Il compta sur ses doigts, puis, se rappelant :
– Ah ! j’y suis… crénom, c’est pourtant le plus beau !… C’est la luxure, mon enfant, le vice d’impiété qui, selon saint Paul, ne devrait pas même être nommé parmi les chrétiens. Ce que j’ai à vous dire est grave… vous savez, le prêtre doit être chaste, la femme est l’ennemie de l’homme, donc il faut la fuir. Eh bien, je ne la fuis pas, moi, je la recherche… elle m’attire… je les aime toutes… toutes. En ville, j’en ai trois ou quatre que je connais… Ici, même, mon enfant… dans mon presbytère… Félicie… hein, est-elle assez gentille ?… et bien faite, et une peau, oh ! une peau, on dirait du satin qui sent bon… et le reste… tout le reste à l’avenant… Eh bien, chaque nuit, elle vient me retrouver, et je ne vous dis que cela…

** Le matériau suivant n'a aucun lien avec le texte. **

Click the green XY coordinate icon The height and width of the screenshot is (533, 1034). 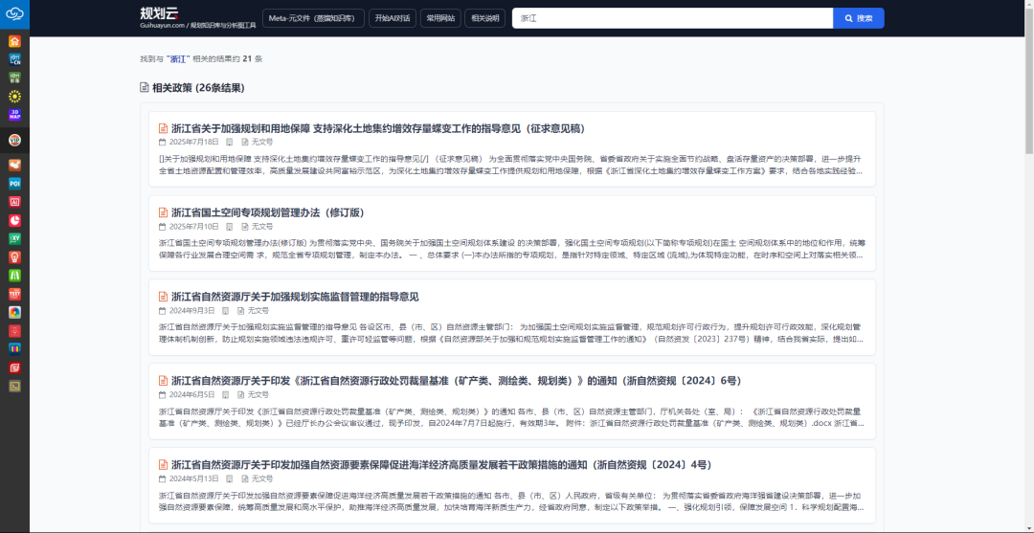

Il fit une pause, puis reprit :
– Je vous l’ai dit, j’aime le bon Dieu. Il y a des moments où je suis heureux. Ainsi, après le saint sacrifice, quand j’ai avalé le vin de la burette, j’suis à mon aise… j’prie bien… j’ai une chaleur dans l’estomac. Mais tout ça, ça ne vaut pas l’amour.

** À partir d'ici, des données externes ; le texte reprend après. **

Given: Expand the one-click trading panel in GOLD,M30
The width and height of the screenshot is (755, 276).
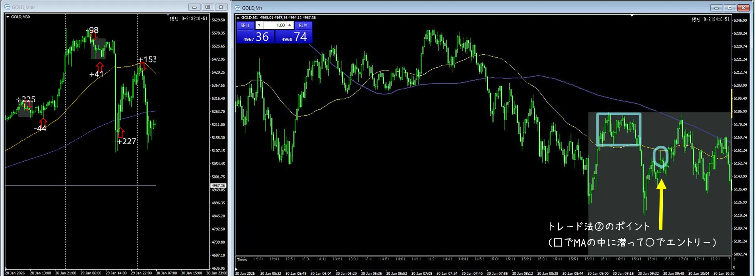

La mourante s’était soulevée et regardait l’abbé de tout près, comme pour mieux comprendre ses paroles. Sa figure pâle trahissait une abominable angoisse. Je la revois encore, cette face décomposée, et aujourd’hui, j’y lis, oui, j’y lis un regret, le regret sans doute de ce qu’elle avait dédaigné. L’abbé continuait avec une sorte d’émotion :
– Ah ! tante Lydie, quand j’étais jeune, les rendez-vous, le soir, quel rêve ! On se prenait par la taille, on marchait à travers les prairies, au clair de la lune, et l’on s’embrassait à pleine bouche. Un baiser sur la bouche, mon enfant, c’est meilleur… c’est meilleur que tout, c’est un bien-être, une jouissance qui vous coule dans les veines, qui vous coule dans l’âme… Il ne faut pas chercher autre chose dans la vie : aimer.
On aurait cru que son ivresse s’en était allée, tant il débitait ces phrases d’un ton grave, presque solennel.
– Je leur pardonne toutes leurs fautes, à ceux qui aiment sincèrement, l’amour est la grande excuse…
Tout à coup, je me ruai vers lui en proférant :
– Mais taisez-vous, taisez-vous, elle se meurt…
Quelques convulsions, en effet, et tante Lydie demeura immobile.
Alors l’abbé Douillart se leva, majestueux et lent. Il étendit les mains au-dessus du cadavre, marmotta les prières consacrées et, trempant son pouce dans l’huile, il accomplit les saintes onctions. Puis, il m’ordonna :
– Va chercher la mère Lecanu, pour qu’elle garde ta tante.
J’obéis. À mon retour, l’abbé Douillart, étendu dans un fauteuil, ronflait, les mains jointes sur son ventre.